There was a long pause as the men faced each other.
"She's here, isn't she?"
"Yes."
"Can I see her?"
"No, her mother wouldn't like that." Jim said. "Sit down, we'll talk and then I'll convince Nancy to let you see her."
Liz rolled over in the unfamiliar bed.
"Liz, darling." She knew that voice but pulled away from the hand that was on her forehead.
"Max."
"Yes, darling."
"Go away, don't touch me." She shrank back into the covers. She still didn't open her eyes, there was too much light in the room and it took too much effort. "You broke my heart."
Max jerked his hand back. He told himself that it was the fever that was talking, it wasn't really how she felt.
"I'm sorry, my darling." Max hurt. "I'll leave you now."
"Good, I don't want you here." She mumbled before she fell back into a restless sleep, tear slipping out the corner of her eye.
Max walked back to Liz's
apartments, he knocked and a drunken Jeff Parker opened the door.
"I
told you she ain't here."
"I know." Max said.
"What you want then?"
"Just to see something, may I come in?"
"Sure." He sat down on a chair, muttering curses.
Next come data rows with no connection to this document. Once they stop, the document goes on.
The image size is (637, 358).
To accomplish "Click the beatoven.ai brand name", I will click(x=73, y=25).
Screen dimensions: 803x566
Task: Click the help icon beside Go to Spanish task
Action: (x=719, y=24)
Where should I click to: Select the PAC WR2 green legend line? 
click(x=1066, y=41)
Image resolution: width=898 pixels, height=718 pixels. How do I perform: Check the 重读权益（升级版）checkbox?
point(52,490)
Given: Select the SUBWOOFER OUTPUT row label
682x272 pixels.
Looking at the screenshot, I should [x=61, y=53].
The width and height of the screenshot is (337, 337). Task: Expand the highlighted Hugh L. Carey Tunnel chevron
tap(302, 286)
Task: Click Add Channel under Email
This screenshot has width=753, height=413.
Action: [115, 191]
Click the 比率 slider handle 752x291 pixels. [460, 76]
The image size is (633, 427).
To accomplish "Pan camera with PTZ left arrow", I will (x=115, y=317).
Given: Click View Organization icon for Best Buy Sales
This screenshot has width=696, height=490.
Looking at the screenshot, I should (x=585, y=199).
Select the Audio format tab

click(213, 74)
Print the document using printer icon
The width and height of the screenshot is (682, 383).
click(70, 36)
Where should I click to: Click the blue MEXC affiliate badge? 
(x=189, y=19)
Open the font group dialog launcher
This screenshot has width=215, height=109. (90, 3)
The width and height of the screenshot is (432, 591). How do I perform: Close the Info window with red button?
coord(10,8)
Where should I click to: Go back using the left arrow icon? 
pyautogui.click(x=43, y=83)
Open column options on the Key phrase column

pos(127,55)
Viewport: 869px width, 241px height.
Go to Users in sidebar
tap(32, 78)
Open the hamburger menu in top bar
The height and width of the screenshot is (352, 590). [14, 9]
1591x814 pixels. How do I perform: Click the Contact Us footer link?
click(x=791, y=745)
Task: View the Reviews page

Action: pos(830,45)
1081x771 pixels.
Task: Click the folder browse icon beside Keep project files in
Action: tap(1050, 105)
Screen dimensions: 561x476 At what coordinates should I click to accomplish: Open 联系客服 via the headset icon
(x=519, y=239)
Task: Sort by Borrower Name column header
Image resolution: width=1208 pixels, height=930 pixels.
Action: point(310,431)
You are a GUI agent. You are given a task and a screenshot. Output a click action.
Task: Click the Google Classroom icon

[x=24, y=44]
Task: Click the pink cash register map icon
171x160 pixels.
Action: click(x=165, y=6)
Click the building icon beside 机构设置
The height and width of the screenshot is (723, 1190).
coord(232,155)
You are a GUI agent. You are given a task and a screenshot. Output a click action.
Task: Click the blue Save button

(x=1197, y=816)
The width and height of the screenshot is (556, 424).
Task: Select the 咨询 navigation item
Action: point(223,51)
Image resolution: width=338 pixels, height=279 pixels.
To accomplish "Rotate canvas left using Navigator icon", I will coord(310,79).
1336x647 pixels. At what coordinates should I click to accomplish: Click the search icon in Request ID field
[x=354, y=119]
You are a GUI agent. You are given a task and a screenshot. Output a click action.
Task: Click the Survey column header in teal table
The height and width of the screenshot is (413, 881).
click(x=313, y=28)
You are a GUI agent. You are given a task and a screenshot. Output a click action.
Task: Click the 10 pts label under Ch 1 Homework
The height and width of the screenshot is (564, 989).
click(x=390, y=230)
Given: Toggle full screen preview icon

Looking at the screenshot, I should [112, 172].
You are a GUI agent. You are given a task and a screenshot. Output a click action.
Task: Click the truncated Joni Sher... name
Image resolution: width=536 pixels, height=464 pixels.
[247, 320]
"You don't speak that way in front of Cassidy do you?"
"Why should it matter, the little thing will learn it sooner or later."
Max raised an eyebrow. "She repeats anything and I'm coming after you." Max slipped a letter into Liz's apron pocket.
"Good day."
"Yeah, whatever." Jeff Parker mumbled as Max closed the door.
Max boarded a train to New Mexico three weeks later.